LOCKPORT – The Lockport Town Board is likely to join other towns in helping to pay for a survey that Niagara County officials hope will lead to high-speed Internet service in rural areas.
Town Supervisor Marc R. Smith said after Monday’s work session that he expects the county’s request for $4,800 will be approved at the formal board meeting Wednesday.
The board was briefed Monday by County Legislator David E. Godfrey, R-Wilson, who is the point man for efforts to get local towns on board with the effort being promoted by the Niagara-Orleans Regional Alliance.
The two-county group plans to have its consultant, Evhen Tupis of Medina, issue a request for proposals as soon as this month from companies interested in providing broadband service.
That service is likely to be operated through wireless servers mounted on existing structures more than 40 feet high, Tupis said in a Buffalo News article published June 30.
Time Warner Cable and Verizon do not make high-speed Internet service available in all areas they serve. Sparsely populated areas do not have that service by phone wire or TV cable.
Smith estimated that 15 percent to 20 percent of the Town of Lockport’s homes lack access to broadband.
Godfrey said the lack of such service harms economic development and also cuts off job seekers and children doing homework from the resources that might improve their results. “To me, that’s discrimination,” Godfrey said.

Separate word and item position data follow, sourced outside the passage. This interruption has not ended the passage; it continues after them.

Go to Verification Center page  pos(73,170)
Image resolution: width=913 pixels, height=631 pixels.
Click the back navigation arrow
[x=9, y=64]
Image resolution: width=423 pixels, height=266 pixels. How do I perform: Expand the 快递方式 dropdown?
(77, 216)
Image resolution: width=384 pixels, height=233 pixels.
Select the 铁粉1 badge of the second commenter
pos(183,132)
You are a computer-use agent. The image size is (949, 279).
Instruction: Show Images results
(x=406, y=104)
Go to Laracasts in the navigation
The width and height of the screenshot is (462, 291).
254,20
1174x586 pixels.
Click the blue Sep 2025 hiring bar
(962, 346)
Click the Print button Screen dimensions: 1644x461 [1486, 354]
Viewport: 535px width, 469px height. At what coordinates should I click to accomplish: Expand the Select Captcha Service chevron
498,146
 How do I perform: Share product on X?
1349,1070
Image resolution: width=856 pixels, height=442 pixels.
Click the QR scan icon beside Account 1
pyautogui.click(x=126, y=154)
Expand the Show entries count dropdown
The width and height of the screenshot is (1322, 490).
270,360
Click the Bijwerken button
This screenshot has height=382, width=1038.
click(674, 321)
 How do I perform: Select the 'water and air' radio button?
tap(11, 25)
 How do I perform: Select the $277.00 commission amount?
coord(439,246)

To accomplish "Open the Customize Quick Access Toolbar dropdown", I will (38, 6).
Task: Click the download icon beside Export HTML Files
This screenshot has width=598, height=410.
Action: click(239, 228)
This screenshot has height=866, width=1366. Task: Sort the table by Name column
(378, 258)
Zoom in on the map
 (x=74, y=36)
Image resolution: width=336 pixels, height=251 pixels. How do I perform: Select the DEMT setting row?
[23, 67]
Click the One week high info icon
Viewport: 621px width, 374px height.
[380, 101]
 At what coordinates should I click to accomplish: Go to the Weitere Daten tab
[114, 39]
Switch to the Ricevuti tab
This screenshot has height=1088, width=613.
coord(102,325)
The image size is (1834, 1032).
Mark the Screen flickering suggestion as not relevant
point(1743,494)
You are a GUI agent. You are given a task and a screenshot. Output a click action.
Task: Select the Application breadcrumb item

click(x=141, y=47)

He noted that many job openings these days are found only online.
Tupis seeks $4,800 per town as the maximum cost of on-site surveys of each address in a participating town. The actual cost may be less, Godfrey said. Tupis also gave the towns the option of paying him $1,000 to train their own employees to do the survey.
The initial bid is expected to be for the six towns along either side of the Niagara-Orleans county border, Godfrey said. Future service is expected to radiate outward from there.